The application for leave to appeal was denied.
THE RULING ITSELF
IN THE MATTER OF:
KAYE SYDNEY APPLICANT
VS
CAPE TIMES RESPONDENT MATTER NO: 1720/05/2016
DECISION: APPLICATION FOR LEAVE TO APPEAL
[1] On 6 May 2016 the Cape Times (“respondent”) published an article headlined “Tafelberg joy for blacks.” The story was about a successful court action taken to stop a proposed sale of a piece of land by the Western Cape Provincial Government to a particular private institution to build a private school. The argument against the sale was that the land could be developed for housing to the benefit of poor and under-privileged people, who would be able to move closer to working place.
[2] Mr Sydney Kaye (“applicant”) lodged a complaint with the office of the Press Ombud. The latter, in his Ruling dated 24 may 2016, restated the complaint as follows: “Kaye complaints that the headline did not reflect the content of the story, and that it provoked racial antagonism, and that it advocated hatred that was based on race and ethnicity”. The respondent’s reply was that the land could have been used to house disadvantaged (“black”) people; and that the “people involved in the campaign are black. So when the court ruled – it was victory for them – the poor.” The story was in the public interest, and aimed to show that the law protected people of all races, rich and poor.

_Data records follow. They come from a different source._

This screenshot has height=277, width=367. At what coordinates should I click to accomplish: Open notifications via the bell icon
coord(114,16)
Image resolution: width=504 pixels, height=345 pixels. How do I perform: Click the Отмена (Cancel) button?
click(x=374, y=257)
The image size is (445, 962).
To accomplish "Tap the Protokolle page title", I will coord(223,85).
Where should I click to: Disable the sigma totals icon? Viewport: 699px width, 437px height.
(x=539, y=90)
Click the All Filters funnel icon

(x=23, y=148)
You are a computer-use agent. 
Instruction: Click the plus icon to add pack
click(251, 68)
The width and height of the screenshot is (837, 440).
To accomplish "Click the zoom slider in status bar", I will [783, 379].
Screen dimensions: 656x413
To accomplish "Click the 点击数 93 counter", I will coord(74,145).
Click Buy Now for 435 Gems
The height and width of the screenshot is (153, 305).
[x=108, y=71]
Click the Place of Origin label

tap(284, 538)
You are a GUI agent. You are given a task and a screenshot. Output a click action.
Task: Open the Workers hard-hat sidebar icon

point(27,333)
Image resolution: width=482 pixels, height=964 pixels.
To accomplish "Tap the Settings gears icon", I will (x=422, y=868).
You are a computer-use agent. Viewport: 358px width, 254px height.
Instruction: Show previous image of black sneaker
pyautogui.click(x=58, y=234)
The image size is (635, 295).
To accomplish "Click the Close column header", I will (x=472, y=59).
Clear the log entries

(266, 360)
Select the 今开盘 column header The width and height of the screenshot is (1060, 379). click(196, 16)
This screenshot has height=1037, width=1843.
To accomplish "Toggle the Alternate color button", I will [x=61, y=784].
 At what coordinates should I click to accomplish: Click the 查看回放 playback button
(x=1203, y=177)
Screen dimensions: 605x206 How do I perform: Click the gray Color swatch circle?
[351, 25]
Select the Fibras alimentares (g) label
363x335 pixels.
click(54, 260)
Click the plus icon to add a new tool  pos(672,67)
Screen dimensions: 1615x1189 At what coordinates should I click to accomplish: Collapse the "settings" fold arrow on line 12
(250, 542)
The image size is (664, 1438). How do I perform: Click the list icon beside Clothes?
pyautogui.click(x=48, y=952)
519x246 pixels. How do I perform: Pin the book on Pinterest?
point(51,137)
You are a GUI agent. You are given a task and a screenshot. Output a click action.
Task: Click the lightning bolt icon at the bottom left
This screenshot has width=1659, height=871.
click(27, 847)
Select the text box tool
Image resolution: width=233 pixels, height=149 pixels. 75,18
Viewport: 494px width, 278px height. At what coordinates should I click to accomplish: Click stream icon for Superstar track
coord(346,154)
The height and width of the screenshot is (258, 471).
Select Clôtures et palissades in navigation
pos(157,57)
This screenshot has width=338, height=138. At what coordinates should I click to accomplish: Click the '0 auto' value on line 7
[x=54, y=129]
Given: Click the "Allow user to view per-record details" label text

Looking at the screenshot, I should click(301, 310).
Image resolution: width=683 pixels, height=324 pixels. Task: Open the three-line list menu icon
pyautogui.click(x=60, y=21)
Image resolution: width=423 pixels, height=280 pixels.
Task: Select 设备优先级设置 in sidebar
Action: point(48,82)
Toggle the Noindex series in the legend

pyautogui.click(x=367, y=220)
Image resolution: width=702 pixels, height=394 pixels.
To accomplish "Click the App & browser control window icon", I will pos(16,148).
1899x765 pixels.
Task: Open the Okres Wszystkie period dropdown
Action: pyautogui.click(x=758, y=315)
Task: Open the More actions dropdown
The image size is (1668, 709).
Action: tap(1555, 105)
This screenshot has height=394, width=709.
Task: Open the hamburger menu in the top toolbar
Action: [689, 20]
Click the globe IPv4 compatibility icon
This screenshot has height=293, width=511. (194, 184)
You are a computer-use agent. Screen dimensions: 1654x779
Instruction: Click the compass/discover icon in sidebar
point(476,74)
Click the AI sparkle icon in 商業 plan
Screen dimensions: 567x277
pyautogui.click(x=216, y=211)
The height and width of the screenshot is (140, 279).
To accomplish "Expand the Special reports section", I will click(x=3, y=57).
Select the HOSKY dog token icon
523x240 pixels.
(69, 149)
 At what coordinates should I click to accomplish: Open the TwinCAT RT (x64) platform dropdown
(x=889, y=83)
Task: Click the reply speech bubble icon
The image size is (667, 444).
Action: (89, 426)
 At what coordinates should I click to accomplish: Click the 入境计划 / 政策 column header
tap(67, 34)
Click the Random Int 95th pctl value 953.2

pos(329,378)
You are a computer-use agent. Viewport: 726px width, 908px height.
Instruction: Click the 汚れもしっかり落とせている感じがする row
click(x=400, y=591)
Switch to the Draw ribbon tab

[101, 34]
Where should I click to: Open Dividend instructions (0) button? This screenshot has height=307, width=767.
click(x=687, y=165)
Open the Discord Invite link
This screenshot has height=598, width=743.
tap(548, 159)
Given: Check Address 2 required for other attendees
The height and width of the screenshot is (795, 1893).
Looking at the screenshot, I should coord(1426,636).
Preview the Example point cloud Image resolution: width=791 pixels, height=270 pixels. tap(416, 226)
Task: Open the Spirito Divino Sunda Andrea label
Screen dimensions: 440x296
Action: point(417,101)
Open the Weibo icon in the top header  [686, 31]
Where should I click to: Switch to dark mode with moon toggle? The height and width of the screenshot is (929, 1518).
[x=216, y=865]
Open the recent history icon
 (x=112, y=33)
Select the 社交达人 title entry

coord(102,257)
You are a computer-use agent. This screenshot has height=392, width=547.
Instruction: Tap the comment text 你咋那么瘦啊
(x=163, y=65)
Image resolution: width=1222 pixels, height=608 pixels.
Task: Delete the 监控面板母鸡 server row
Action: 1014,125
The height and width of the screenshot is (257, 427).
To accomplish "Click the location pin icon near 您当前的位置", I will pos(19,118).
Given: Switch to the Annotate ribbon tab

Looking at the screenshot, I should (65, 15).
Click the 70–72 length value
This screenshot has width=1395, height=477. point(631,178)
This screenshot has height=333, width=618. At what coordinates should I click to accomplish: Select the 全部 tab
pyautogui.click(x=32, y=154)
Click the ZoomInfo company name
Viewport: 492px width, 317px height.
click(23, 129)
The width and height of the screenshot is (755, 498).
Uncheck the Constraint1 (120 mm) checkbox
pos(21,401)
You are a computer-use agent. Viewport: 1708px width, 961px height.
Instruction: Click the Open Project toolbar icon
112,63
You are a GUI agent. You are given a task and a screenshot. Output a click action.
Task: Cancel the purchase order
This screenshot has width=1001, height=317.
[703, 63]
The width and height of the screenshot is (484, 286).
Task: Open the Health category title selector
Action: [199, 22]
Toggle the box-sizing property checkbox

[3] The Ombud dismissed the complaint, for the reasons he gave; the validity of some of which the applicant challenges in his application for leave to appeal. I will restrict myself to those. Applicant takes issue with the fact that the Ombud find that the headline “did not properly reflect the content of the story” but still finds against applicant on the ground that the headline caused no harm; that he says he had to take the headline’s intention, or spirit into account. I do think in fact, that the headline rhythmed with the content. In any case, the applicants complaint about the heading cannot be divorced from the second leg of the complaint; namely, that the heading implies that “whites” have lost. A complaint against a heading must have substance; that is what the Ombud in effect means. A literal variance between the headline and the contents of the story cannot fall foul of the Code no matter how trivial it (the variance) is, or has no substance. One cannot construct a complaint out of such situation. The introduction by the applicant of a “white” defeat or loss is meant to provide a basis for the complaint; but it is patently far-fetched and cannot assist to add substance to a variance which has no significance. In fact, in the present case, the variance hardly exists because the body of the story shows who were to benefit; at the very least, but of course not exclusively, “blacks”. The Code is a serious document and cannot be invoked to sustain inconsequential variances, or variances sought to be strengthened by farfetched and unsustainable interpretations of a headline. When the Ombud speaks of “mitigation”, he means the elimination of any meaningful or significant variance between the headline and the story. The above is therefore also an answer to applicant’s “Extra Motivation To Have Appeal Heard!!”
[4] In light of the reasons given by the Ombudsman, which I support, as well as what I say above, I find no reasonable prospects of success for the applicant, and the application therefore fails.